Another book I read recently that made me question if the people were good or bad was "A Gang Leader For A Day." It was a fascinating book about the inner workings of gangs in a low-income housing project in Chicago and how the community viewed them and related to them. A sociology student went to do some research to find out how it feels to be black and poor by hanging out with a gang leader who befriended him. Although the gang leader ran a smooth cocaine "business," he also provided protection for the sociologist and others in the community. When people needed a ride to the hospital because the ambulance wouldn't come in that neighborhood, it was the gang members who would take care of getting them to the hospital.

It was also the gang who used some of their money to throw neighborhood parties for the people in the project and buy clothes and food for some of the people. They provided money to their family to live in a better neighborhood. The "good" college student doing the research found himself in some sticky situations involving looking the other way while the gang beat up people, assisting in an assault at one point and personally knowing who the drug dealers were and who was making the cocaine without ever turning anyone in to the cops. Did that make the student as "bad" as the gang? I found myself asking this question. Mothers would do about anything to provide food for their children and try to keep them safe. When it comes to survival under horrendous conditions, these books certainly made me question what I would do if in their place. (Another great book that I recommend highly.)
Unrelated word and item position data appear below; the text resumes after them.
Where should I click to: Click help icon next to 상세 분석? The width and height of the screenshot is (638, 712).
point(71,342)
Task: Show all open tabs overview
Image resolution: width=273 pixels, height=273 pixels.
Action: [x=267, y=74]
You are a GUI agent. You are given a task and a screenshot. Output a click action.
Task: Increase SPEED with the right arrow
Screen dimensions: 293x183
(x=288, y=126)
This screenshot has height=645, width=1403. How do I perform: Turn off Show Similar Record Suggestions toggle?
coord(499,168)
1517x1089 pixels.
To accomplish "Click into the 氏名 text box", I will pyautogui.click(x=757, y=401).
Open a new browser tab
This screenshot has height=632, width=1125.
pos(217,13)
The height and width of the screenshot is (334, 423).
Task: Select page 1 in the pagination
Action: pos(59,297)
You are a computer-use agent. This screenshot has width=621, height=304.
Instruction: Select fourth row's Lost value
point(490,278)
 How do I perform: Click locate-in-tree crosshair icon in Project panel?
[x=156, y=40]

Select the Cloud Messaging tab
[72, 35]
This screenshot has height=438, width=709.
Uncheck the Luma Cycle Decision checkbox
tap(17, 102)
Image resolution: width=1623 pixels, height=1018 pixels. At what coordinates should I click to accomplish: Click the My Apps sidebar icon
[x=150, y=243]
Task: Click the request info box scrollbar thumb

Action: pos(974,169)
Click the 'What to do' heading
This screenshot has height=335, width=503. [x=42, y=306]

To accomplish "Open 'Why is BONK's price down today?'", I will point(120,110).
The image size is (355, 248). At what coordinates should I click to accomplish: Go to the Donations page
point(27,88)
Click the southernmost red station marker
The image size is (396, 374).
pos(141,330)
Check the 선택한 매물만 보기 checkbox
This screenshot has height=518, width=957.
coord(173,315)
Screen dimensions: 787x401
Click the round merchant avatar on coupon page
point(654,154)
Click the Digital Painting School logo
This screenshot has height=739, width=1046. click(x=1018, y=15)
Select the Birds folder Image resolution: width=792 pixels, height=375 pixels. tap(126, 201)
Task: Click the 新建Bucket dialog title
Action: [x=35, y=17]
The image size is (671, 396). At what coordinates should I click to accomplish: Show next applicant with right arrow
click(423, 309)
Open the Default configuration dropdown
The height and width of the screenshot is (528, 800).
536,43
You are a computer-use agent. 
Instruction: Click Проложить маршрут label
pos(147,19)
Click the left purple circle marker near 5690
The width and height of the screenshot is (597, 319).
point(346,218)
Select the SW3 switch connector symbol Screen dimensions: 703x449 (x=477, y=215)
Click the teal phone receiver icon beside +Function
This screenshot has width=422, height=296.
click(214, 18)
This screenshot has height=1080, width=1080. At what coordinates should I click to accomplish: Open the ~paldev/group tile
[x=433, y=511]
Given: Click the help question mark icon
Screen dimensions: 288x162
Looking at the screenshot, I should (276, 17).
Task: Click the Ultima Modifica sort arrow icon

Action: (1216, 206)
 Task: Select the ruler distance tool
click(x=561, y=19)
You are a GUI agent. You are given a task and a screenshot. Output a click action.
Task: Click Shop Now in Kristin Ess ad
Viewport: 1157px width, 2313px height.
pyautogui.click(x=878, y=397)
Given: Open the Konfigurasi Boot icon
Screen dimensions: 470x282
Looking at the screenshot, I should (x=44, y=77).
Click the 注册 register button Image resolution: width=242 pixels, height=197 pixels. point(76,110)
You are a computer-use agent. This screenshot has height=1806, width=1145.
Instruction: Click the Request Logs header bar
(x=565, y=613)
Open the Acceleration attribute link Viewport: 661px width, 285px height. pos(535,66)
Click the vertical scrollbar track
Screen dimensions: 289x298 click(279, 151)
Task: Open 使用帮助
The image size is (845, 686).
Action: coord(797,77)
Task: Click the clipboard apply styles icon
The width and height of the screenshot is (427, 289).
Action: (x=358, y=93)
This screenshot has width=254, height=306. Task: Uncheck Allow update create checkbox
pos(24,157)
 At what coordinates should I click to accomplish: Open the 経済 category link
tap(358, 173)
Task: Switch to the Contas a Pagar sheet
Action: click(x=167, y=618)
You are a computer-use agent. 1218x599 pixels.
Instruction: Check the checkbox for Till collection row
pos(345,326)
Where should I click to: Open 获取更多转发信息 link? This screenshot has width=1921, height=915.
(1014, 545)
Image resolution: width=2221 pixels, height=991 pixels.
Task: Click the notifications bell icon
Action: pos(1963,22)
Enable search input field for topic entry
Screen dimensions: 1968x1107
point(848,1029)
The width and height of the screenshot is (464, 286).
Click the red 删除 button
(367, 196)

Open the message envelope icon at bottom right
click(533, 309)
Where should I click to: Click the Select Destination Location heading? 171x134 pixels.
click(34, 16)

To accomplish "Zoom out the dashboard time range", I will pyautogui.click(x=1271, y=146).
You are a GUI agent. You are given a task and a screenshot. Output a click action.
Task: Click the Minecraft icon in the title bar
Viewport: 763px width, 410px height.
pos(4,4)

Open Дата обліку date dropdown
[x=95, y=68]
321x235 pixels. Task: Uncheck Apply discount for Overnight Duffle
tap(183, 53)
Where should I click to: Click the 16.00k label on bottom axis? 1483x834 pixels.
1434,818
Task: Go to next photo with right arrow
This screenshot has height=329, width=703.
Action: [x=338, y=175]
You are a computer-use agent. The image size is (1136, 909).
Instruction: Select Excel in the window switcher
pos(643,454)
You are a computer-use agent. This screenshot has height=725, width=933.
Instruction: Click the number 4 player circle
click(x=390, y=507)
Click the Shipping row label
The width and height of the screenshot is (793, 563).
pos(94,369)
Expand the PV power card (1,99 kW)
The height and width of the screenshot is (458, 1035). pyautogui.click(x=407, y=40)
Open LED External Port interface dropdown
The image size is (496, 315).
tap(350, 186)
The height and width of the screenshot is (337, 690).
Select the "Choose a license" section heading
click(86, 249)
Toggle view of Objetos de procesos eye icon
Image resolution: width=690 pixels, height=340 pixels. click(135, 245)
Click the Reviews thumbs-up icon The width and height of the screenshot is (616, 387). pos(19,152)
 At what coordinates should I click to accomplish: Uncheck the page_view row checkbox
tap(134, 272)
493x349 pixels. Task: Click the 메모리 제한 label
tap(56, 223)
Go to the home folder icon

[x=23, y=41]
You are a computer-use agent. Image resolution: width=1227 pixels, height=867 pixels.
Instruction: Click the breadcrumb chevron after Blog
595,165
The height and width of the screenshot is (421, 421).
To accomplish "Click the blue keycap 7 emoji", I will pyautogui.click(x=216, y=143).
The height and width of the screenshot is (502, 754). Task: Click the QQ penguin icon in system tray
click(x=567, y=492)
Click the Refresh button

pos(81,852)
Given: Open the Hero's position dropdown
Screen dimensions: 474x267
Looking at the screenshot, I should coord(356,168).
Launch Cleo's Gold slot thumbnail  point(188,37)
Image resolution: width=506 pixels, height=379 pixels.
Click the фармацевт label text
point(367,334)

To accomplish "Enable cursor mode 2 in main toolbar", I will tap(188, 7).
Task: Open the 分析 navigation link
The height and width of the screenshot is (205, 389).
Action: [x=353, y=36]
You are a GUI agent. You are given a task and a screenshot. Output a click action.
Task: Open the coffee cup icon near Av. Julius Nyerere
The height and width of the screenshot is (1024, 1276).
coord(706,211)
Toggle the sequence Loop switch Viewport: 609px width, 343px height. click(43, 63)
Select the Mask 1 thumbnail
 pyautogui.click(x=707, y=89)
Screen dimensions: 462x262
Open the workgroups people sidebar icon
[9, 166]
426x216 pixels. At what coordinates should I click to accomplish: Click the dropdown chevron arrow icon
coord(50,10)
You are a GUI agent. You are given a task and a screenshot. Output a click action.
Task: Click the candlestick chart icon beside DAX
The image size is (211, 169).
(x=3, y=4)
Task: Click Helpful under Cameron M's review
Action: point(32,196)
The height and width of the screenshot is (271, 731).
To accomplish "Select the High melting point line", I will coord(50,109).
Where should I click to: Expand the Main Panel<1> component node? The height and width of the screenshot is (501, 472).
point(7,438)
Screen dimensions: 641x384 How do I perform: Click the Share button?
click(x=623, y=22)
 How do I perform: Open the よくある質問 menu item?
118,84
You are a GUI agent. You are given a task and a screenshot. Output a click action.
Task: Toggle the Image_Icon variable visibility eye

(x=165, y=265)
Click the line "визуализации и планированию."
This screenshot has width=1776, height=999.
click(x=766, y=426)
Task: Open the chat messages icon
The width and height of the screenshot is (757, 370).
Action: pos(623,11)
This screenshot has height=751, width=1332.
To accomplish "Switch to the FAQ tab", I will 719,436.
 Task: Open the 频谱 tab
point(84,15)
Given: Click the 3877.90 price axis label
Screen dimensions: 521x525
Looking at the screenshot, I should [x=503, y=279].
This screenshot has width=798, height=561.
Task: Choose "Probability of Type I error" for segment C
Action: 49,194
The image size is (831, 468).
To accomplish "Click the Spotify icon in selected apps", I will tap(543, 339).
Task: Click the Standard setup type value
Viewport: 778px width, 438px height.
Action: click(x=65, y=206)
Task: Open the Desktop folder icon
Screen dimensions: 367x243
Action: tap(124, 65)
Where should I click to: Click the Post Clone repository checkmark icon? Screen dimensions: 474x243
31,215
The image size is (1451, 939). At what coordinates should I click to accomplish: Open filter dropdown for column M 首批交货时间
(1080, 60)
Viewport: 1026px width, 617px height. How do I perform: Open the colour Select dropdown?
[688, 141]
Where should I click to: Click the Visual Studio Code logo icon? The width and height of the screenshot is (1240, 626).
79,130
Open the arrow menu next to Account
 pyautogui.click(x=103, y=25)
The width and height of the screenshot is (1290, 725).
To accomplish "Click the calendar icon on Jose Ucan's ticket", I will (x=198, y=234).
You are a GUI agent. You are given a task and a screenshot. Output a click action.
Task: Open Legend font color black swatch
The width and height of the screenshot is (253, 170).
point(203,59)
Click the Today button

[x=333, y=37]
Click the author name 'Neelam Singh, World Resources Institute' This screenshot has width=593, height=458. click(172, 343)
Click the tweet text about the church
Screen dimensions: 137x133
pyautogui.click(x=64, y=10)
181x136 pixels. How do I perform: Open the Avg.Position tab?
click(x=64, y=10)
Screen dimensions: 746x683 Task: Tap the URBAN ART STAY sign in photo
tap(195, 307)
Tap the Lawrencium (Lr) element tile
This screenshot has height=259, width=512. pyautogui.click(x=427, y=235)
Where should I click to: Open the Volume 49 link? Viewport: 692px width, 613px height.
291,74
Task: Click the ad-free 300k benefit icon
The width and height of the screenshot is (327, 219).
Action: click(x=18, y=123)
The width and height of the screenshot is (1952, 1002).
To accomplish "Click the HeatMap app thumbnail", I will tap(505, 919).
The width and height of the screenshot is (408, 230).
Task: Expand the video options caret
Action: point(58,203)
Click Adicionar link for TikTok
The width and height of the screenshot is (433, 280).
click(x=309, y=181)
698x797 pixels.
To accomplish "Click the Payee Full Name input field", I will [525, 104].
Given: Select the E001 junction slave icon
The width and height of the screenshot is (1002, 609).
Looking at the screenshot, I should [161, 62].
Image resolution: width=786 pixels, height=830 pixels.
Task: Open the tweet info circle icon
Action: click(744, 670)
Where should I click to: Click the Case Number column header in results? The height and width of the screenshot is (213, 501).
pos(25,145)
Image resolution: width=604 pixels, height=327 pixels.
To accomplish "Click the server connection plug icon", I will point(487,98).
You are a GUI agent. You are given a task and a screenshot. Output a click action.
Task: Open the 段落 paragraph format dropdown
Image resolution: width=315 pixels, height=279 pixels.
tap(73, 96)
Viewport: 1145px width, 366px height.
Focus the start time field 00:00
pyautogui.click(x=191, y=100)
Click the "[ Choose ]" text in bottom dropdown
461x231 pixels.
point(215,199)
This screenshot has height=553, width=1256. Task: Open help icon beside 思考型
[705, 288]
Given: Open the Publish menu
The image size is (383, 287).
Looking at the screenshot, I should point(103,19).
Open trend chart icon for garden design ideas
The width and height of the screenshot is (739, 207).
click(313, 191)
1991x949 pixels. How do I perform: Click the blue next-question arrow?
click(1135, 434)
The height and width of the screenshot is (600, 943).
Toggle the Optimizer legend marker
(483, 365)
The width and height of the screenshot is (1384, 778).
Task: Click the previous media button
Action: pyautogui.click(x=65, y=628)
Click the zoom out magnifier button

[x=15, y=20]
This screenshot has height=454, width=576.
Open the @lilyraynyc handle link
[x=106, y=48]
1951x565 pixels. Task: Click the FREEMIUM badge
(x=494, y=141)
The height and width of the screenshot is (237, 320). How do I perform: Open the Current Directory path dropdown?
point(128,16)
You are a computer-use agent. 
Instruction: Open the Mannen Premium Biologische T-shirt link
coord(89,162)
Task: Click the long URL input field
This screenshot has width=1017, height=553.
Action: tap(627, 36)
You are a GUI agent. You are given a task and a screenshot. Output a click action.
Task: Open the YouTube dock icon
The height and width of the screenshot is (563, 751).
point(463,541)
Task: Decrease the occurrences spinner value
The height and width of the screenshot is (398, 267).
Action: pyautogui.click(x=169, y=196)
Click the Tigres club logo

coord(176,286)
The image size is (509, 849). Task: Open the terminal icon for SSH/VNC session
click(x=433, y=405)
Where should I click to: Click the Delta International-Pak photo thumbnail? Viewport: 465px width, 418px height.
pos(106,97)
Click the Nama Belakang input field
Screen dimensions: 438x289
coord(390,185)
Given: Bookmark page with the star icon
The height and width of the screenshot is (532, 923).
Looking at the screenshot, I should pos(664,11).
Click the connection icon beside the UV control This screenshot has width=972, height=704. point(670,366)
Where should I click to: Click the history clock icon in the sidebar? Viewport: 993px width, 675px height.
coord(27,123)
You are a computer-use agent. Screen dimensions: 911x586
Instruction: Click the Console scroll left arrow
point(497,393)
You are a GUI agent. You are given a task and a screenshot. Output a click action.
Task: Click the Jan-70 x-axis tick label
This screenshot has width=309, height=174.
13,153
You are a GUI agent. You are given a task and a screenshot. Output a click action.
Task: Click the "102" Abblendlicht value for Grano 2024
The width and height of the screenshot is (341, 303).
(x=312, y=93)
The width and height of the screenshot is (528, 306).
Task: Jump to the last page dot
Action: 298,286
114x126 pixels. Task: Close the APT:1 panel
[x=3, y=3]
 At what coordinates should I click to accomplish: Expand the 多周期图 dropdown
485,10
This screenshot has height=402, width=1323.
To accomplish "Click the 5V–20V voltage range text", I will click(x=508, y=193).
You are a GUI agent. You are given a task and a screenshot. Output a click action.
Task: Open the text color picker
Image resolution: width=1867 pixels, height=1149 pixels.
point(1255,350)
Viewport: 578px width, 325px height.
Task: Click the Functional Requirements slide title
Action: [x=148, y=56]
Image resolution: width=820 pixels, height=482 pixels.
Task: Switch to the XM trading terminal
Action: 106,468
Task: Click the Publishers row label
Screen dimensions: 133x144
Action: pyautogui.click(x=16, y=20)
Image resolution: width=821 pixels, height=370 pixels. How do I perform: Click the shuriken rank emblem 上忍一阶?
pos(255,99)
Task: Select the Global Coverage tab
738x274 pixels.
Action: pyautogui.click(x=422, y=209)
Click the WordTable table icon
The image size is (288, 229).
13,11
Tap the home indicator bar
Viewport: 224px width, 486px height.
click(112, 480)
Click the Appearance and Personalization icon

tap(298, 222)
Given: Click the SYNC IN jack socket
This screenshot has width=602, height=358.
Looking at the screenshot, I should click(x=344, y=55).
The Bible warns us in Galatians 6:1 to "Take heed, lest we fall." In all these instances the conclusion I come to based on my own understanding of scripture is that people do bad things but that doesn't make them bad people. God loves all people even though he knew we would do bad things. In Isaiah Bible tells us "the heart is deceitful and desparately wicked." All people do bad things at some time or other. Romans 3:23 says "For all have sinned and fall short of the glory of God." The way I see it, there are generally only two types of people in the world--the forgiven and the unforgiven.

The forgiven are those who have trusted in Jesus' sacrifice on the cross to pay the punishment for all their sin and his resurrection and have confessed they have sinned and put their faith in Jesus to be their personal Savior. (See Romans 5:8 "But God commendeth his love for us in that while we were yet sinners, Christ died for us." and Romans 6:23, "For the wages of sin is death, but the gift of God is eternal life through Jesus Christ our Lord."

The unforgiven are those who have not yet put their faith in Jesus as their personal Savior and asked his forgiveness. No one is a "good enough" person to enter heaven on his/her own merits. We all need Jesus! (Ephesians 2:8 & 9 "For by grace you are saved through faith, and that not of yourselves, not of works, lest anyone should boast.")

In which category are you? Turn away from sin and yield yourselves to Jesus today (Acts 16:31: "Believe in the Lord Jesus and you will be saved--you and your household!"

--Karen Arlettaz Zemek, author of "My Funny Dad, Harry"
(available at http://www.outskirtspress.com/, http://www.amazon.com/, http://www.bn.com/)

2 comments:

Marlo B. said...

I just love Beth Moore, don't you? I am adding this study to my "to do" list. I am currently reading her book Breaking Free and I love it.

Karen Zemek, author of "My Funny Dad, Harry" said...

I do like Beth Moore. I'll be attending her simulcast on August 1st and 2nd which my church is hosting. I'm really looking forward to it!